--- DATASET EXCERPTS Enclosed Below ---

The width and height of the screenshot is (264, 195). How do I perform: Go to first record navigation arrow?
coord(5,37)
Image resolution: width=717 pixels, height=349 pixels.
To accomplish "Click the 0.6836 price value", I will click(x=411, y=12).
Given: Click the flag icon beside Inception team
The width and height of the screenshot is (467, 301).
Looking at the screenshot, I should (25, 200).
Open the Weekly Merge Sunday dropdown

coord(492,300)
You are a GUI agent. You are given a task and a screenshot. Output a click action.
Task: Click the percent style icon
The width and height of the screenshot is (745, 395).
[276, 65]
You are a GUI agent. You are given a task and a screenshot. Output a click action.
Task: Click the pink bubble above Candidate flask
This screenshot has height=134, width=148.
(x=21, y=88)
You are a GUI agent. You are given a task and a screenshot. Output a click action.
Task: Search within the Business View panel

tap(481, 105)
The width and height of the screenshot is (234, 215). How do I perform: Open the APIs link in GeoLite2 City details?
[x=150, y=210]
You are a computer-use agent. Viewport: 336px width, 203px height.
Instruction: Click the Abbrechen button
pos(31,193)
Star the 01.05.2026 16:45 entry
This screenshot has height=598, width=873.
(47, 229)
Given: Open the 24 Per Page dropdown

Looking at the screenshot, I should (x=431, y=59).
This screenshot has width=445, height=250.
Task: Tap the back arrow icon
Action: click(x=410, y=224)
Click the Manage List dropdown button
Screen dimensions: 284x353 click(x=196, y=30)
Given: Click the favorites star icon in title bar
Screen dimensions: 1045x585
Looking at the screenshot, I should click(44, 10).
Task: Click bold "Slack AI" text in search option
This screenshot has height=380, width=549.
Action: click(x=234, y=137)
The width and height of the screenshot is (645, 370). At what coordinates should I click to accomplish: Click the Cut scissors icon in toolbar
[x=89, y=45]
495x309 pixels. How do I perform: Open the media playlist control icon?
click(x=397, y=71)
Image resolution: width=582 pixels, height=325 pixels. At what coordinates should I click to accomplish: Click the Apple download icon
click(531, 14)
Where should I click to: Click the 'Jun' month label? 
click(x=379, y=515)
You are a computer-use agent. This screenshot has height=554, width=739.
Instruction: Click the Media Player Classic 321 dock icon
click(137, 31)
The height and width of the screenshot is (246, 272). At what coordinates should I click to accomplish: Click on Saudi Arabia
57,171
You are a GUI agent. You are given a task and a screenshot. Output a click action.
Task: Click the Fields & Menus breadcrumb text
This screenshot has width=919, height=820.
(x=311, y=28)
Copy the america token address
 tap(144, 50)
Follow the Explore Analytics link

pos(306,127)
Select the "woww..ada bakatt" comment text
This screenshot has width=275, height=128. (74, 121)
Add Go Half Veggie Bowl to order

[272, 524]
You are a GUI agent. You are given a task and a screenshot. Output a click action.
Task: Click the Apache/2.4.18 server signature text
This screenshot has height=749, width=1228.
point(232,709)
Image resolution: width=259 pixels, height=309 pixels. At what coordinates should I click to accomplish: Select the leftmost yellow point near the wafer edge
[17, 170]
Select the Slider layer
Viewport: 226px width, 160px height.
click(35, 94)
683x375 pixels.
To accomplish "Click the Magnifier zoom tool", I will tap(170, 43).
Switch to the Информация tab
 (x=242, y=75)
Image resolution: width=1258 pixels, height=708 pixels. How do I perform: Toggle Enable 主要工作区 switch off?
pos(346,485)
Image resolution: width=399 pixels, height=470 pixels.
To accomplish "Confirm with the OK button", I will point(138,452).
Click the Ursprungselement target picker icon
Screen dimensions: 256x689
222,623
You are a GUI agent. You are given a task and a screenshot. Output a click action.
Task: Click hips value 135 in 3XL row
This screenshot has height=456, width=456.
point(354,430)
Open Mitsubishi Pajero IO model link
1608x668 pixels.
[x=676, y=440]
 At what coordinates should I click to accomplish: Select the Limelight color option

--- End of Enclosed DATASET EXCERPTS ---

Write the listing out again, word for word, in its entirety.

The width and height of the screenshot is (264, 195). How do I perform: Go to first record navigation arrow?
coord(5,37)
Image resolution: width=717 pixels, height=349 pixels.
To accomplish "Click the 0.6836 price value", I will click(x=411, y=12).
Given: Click the flag icon beside Inception team
The width and height of the screenshot is (467, 301).
Looking at the screenshot, I should (25, 200).
Open the Weekly Merge Sunday dropdown

coord(492,300)
You are a GUI agent. You are given a task and a screenshot. Output a click action.
Task: Click the percent style icon
The width and height of the screenshot is (745, 395).
[276, 65]
You are a GUI agent. You are given a task and a screenshot. Output a click action.
Task: Click the pink bubble above Candidate flask
This screenshot has height=134, width=148.
(x=21, y=88)
You are a GUI agent. You are given a task and a screenshot. Output a click action.
Task: Search within the Business View panel

tap(481, 105)
The width and height of the screenshot is (234, 215). How do I perform: Open the APIs link in GeoLite2 City details?
[x=150, y=210]
You are a computer-use agent. Viewport: 336px width, 203px height.
Instruction: Click the Abbrechen button
pos(31,193)
Star the 01.05.2026 16:45 entry
This screenshot has height=598, width=873.
(47, 229)
Given: Open the 24 Per Page dropdown

Looking at the screenshot, I should (x=431, y=59).
This screenshot has width=445, height=250.
Task: Tap the back arrow icon
Action: click(x=410, y=224)
Click the Manage List dropdown button
Screen dimensions: 284x353 click(x=196, y=30)
Given: Click the favorites star icon in title bar
Screen dimensions: 1045x585
Looking at the screenshot, I should click(44, 10).
Task: Click bold "Slack AI" text in search option
This screenshot has height=380, width=549.
Action: click(x=234, y=137)
The width and height of the screenshot is (645, 370). At what coordinates should I click to accomplish: Click the Cut scissors icon in toolbar
[x=89, y=45]
495x309 pixels. How do I perform: Open the media playlist control icon?
click(x=397, y=71)
Image resolution: width=582 pixels, height=325 pixels. At what coordinates should I click to accomplish: Click the Apple download icon
click(531, 14)
Where should I click to: Click the 'Jun' month label? 
click(x=379, y=515)
You are a computer-use agent. This screenshot has height=554, width=739.
Instruction: Click the Media Player Classic 321 dock icon
click(137, 31)
The height and width of the screenshot is (246, 272). At what coordinates should I click to accomplish: Click on Saudi Arabia
57,171
You are a GUI agent. You are given a task and a screenshot. Output a click action.
Task: Click the Fields & Menus breadcrumb text
This screenshot has width=919, height=820.
(x=311, y=28)
Copy the america token address
 tap(144, 50)
Follow the Explore Analytics link

pos(306,127)
Select the "woww..ada bakatt" comment text
This screenshot has width=275, height=128. (74, 121)
Add Go Half Veggie Bowl to order

[272, 524]
You are a GUI agent. You are given a task and a screenshot. Output a click action.
Task: Click the Apache/2.4.18 server signature text
This screenshot has height=749, width=1228.
point(232,709)
Image resolution: width=259 pixels, height=309 pixels. At what coordinates should I click to accomplish: Select the leftmost yellow point near the wafer edge
[17, 170]
Select the Slider layer
Viewport: 226px width, 160px height.
click(35, 94)
683x375 pixels.
To accomplish "Click the Magnifier zoom tool", I will tap(170, 43).
Switch to the Информация tab
 (x=242, y=75)
Image resolution: width=1258 pixels, height=708 pixels. How do I perform: Toggle Enable 主要工作区 switch off?
pos(346,485)
Image resolution: width=399 pixels, height=470 pixels.
To accomplish "Confirm with the OK button", I will point(138,452).
Click the Ursprungselement target picker icon
Screen dimensions: 256x689
222,623
You are a GUI agent. You are given a task and a screenshot. Output a click action.
Task: Click hips value 135 in 3XL row
This screenshot has height=456, width=456.
point(354,430)
Open Mitsubishi Pajero IO model link
1608x668 pixels.
[x=676, y=440]
 At what coordinates should I click to accomplish: Select the Limelight color option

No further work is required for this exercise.